Would it be possible for any satellite manufacturer to make a Ku-capable satellite receiver any more useless than Motorola's 4DTV?

When I first installed a 4DTV several years ago, there were several "predefined" Ku satellites, as well as at least four assignable C-band designations and four assignable Ku band ones (CA-CD and KA-KD). 

A year or so ago, there were just four predefined satellites and no assignable ones. That was a big problem for the sportsbar I was installing those receivers in.

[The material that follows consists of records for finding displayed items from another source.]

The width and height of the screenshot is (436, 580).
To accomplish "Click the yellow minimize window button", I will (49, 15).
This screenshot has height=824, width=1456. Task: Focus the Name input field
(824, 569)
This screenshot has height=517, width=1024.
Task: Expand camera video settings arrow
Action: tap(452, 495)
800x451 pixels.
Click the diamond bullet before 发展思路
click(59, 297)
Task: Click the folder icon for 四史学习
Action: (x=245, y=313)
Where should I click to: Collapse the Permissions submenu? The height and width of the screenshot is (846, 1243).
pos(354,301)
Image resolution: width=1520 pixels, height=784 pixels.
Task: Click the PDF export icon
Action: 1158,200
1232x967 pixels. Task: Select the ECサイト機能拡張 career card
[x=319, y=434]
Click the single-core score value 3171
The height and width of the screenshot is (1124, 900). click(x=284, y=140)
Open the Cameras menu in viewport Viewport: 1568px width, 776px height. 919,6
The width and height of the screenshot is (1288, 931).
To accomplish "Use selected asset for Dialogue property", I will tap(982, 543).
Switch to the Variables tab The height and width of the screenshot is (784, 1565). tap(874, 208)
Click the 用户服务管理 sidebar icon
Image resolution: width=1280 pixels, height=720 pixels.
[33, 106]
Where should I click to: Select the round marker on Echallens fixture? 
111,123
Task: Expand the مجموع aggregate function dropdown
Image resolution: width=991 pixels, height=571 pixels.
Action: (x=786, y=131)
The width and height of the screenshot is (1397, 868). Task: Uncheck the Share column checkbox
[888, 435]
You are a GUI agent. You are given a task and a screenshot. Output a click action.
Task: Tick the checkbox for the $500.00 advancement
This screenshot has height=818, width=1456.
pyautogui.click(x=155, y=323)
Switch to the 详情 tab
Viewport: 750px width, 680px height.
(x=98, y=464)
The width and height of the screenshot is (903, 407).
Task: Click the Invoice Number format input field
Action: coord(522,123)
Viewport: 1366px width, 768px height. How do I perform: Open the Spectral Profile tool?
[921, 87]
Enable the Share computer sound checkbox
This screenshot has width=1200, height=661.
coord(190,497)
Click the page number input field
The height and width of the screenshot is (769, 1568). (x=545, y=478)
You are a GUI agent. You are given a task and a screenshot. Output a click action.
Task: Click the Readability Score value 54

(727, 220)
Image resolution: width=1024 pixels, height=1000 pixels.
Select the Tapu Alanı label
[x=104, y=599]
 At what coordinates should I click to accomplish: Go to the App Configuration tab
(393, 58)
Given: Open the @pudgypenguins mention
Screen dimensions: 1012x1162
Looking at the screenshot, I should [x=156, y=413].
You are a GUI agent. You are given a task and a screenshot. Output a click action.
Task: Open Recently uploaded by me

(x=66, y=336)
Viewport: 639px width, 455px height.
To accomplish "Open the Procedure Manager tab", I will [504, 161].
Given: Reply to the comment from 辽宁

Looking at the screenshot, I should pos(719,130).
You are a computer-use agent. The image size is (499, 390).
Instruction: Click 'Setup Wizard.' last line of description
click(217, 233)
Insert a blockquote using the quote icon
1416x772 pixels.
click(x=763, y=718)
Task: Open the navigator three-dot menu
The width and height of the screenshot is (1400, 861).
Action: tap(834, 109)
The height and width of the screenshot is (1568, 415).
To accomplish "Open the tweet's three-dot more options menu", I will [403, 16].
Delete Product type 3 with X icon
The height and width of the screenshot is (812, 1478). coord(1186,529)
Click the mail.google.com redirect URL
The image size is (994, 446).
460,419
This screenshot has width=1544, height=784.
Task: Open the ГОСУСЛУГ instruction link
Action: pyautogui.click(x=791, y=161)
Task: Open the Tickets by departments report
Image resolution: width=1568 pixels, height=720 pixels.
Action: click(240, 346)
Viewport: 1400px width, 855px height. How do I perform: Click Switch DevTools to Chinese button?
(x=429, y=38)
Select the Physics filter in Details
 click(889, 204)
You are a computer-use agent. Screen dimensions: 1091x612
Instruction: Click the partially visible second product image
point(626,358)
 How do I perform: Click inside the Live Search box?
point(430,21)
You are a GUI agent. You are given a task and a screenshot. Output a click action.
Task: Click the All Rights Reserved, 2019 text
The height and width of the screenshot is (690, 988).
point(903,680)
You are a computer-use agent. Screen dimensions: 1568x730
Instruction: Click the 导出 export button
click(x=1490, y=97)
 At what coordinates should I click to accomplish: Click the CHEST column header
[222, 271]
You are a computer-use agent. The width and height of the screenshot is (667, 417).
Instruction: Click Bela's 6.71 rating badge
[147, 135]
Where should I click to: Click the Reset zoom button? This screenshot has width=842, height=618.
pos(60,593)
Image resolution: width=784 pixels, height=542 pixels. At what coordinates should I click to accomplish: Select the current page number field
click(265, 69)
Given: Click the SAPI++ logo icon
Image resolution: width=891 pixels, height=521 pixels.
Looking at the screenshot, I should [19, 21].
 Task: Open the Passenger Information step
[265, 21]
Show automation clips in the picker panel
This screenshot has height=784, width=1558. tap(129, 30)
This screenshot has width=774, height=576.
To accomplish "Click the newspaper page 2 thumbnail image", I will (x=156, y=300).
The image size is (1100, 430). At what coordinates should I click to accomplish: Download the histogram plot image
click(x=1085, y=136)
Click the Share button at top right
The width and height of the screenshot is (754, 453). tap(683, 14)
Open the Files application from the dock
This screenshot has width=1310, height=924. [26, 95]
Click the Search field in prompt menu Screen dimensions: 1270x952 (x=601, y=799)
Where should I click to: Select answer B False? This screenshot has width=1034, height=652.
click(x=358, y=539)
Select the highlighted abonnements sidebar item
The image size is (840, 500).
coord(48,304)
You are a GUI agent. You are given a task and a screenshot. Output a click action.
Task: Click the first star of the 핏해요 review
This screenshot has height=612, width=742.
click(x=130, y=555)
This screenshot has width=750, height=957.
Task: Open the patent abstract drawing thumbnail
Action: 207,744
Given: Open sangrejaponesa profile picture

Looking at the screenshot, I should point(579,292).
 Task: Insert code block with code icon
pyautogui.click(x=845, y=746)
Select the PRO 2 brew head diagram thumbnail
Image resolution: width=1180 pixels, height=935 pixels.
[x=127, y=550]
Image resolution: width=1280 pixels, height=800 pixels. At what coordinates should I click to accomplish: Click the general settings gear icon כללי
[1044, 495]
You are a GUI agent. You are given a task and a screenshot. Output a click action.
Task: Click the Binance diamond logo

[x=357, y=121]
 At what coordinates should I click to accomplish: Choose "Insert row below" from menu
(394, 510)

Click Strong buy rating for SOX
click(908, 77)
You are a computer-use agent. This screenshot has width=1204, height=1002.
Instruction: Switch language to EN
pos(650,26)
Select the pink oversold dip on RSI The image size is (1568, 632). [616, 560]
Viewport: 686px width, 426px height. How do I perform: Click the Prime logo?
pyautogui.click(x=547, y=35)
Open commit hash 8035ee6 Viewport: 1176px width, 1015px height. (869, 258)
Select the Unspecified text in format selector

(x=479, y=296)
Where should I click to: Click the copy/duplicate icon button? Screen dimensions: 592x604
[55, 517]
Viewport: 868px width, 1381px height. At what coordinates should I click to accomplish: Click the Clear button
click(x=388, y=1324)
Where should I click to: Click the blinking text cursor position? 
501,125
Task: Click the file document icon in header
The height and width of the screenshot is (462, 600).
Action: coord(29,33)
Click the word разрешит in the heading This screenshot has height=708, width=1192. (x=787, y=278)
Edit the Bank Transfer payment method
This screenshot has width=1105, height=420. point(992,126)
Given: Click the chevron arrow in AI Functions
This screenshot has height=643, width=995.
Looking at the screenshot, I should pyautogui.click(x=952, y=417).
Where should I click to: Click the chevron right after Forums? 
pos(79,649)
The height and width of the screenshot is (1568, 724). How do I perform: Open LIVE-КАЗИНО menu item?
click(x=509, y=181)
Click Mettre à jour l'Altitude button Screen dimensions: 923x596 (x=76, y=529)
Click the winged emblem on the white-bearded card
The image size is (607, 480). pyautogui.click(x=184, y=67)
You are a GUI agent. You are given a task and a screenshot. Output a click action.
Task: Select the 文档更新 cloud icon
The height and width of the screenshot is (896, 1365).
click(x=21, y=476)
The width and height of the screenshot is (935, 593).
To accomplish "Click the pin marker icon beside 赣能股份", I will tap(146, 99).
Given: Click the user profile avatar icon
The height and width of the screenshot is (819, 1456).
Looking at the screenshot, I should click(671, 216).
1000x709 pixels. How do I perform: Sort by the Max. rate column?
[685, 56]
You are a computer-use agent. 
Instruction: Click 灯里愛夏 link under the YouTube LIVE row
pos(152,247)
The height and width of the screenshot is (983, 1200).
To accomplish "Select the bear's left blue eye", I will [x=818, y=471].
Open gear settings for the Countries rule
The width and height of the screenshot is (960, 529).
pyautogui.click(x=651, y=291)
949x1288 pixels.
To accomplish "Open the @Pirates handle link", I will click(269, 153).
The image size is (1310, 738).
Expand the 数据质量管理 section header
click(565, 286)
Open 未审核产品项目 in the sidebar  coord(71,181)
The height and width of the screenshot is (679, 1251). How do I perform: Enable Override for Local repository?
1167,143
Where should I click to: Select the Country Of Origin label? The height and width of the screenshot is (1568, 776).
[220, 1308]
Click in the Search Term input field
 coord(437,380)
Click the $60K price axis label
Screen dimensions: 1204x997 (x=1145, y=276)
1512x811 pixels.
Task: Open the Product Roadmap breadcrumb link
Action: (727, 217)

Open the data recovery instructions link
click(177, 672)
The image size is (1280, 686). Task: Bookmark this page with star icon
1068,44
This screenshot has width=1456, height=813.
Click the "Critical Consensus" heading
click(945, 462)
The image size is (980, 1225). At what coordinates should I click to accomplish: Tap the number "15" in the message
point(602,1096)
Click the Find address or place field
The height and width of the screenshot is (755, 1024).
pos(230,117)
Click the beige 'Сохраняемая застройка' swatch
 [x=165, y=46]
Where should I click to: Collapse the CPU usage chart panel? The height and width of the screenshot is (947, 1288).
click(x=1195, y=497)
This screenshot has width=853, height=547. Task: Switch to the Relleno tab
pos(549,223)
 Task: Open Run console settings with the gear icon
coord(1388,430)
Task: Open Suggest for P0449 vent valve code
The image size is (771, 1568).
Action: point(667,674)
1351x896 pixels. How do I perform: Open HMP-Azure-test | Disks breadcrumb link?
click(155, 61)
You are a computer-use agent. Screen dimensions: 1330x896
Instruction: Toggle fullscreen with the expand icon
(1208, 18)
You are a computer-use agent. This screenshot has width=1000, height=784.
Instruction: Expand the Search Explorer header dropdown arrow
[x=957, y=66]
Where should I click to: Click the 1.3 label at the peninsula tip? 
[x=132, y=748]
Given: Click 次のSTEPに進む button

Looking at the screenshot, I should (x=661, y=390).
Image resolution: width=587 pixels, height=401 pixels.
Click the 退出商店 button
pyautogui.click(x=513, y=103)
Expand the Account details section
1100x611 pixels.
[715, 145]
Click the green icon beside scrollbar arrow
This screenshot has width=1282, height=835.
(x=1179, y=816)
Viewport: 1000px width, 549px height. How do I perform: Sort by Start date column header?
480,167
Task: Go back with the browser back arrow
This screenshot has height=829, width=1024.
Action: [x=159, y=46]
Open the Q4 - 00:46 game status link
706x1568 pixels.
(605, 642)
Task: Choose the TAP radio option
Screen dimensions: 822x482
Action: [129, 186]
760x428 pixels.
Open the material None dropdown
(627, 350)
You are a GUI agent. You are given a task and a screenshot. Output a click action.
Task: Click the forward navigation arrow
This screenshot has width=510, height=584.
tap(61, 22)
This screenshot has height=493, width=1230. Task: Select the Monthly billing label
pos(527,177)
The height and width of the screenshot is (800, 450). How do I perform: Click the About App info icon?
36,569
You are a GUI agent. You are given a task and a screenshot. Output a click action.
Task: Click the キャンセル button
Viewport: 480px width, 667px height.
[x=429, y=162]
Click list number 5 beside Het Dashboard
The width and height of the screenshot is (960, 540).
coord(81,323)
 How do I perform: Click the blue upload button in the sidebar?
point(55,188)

Today, I just installed a 4DTV receiver with 24 C-band defined satellites, and just one Ku band: SBS-6

And it gets worse. SBS 6 only has 19 transponders on it even though there is room for 32, 30Mz-wide transponders in that slot. The predefiined SBS-6 satelite recognizes only 19 transponders, but they aren't the exact same ones that SBS-6 uses. SBS 6 doesn't use the 19 lowest frequency transponders, but as far as I can tell, 4DTV tunes the 19 lowest, so I can't even manually tune anything above transponder 12 because the manual fine tuning only allows me to tune the natural transponder 19 up anouther 20Mz

Bummer.


----------



## JohnH (Apr 22, 2002)

SBS 6 has 19 wideband transponders which together cover the entire 500mhz. Sometimes a feed only uses half a transponder. In that case it would be referred to as transponder X upper or transponder x lower. Here is a link to what is claimed to be the channel mapping for 4DTV SBS 6: Hope it helps.
http://home.austin.rr.com/drlev/b6.htm


----------



## Guest (May 25, 2003)

That chart shows the actual, intermediate frequencies of the SBS-6 transponders after they have been block-downconverted, but that is not the channel plan that 4DTV employs on its satellite defined as SBS-6. That chart shows Transponder 6 to have an intermediate frequency of 1098 Mz, which is consistent with its actual frequency of 11,848 Mz, but the 4DTV receiver can only tune that transmission by selecting transponder 18. 

I connected a splitter to my Ku feed, and selected each of the nineteen available transponder numbers on the 4DTV receiver and then "fine tuned" the frequency from +20 Mz to -20 Mz on each and noted what I found for programming, and then I swept through the intermediate frequency band (950 Mz - 1,450 Mz) using a commercial Pico 3200 and found a few higher frequency transponders that the 4DTV could not reach.


----------